• _Work to complete_
Reproduce every line of the listing below word for word, changing nothing.

# start of Dataset content

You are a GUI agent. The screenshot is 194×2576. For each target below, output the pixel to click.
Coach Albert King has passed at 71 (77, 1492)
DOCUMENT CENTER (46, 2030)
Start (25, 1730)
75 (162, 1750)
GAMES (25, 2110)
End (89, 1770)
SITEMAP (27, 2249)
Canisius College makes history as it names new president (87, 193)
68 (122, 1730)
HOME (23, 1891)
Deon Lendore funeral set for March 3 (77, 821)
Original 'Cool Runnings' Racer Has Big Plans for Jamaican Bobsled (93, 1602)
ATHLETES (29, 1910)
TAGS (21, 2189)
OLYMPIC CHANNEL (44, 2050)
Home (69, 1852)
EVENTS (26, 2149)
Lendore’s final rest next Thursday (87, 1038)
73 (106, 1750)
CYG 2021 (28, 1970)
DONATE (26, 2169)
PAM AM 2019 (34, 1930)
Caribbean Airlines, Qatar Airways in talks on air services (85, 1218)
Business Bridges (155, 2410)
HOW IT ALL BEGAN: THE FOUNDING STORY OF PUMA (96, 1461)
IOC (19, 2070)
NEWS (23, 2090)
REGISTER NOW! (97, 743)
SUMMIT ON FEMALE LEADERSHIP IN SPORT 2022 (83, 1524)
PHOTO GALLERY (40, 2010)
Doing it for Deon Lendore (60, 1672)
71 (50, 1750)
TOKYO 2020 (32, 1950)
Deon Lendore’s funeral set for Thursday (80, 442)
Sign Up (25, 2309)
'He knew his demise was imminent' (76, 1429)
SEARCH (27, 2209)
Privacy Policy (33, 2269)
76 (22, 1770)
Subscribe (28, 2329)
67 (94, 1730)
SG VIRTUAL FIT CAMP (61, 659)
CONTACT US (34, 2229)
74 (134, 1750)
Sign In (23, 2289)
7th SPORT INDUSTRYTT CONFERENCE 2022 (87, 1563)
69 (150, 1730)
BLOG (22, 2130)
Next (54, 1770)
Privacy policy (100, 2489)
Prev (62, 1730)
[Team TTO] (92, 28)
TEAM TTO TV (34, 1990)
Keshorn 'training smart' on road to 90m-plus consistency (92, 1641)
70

# end of Dataset content

• _Task answer_
You are a GUI agent. The screenshot is 194×2576. For each target below, output the pixel to click.
Coach Albert King has passed at 71 (77, 1492)
DOCUMENT CENTER (46, 2030)
Start (25, 1730)
75 (162, 1750)
GAMES (25, 2110)
End (89, 1770)
SITEMAP (27, 2249)
Canisius College makes history as it names new president (87, 193)
68 (122, 1730)
HOME (23, 1891)
Deon Lendore funeral set for March 3 (77, 821)
Original 'Cool Runnings' Racer Has Big Plans for Jamaican Bobsled (93, 1602)
ATHLETES (29, 1910)
TAGS (21, 2189)
OLYMPIC CHANNEL (44, 2050)
Home (69, 1852)
EVENTS (26, 2149)
Lendore’s final rest next Thursday (87, 1038)
73 (106, 1750)
CYG 2021 (28, 1970)
DONATE (26, 2169)
PAM AM 2019 (34, 1930)
Caribbean Airlines, Qatar Airways in talks on air services (85, 1218)
Business Bridges (155, 2410)
HOW IT ALL BEGAN: THE FOUNDING STORY OF PUMA (96, 1461)
IOC (19, 2070)
NEWS (23, 2090)
REGISTER NOW! (97, 743)
SUMMIT ON FEMALE LEADERSHIP IN SPORT 2022 (83, 1524)
PHOTO GALLERY (40, 2010)
Doing it for Deon Lendore (60, 1672)
71 (50, 1750)
TOKYO 2020 (32, 1950)
Deon Lendore’s funeral set for Thursday (80, 442)
Sign Up (25, 2309)
'He knew his demise was imminent' (76, 1429)
SEARCH (27, 2209)
Privacy Policy (33, 2269)
76 (22, 1770)
Subscribe (28, 2329)
67 (94, 1730)
SG VIRTUAL FIT CAMP (61, 659)
CONTACT US (34, 2229)
74 (134, 1750)
Sign In (23, 2289)
7th SPORT INDUSTRYTT CONFERENCE 2022 (87, 1563)
69 (150, 1730)
BLOG (22, 2130)
Next (54, 1770)
Privacy policy (100, 2489)
Prev (62, 1730)
[Team TTO] (92, 28)
TEAM TTO TV (34, 1990)
Keshorn 'training smart' on road to 90m-plus consistency (92, 1641)
70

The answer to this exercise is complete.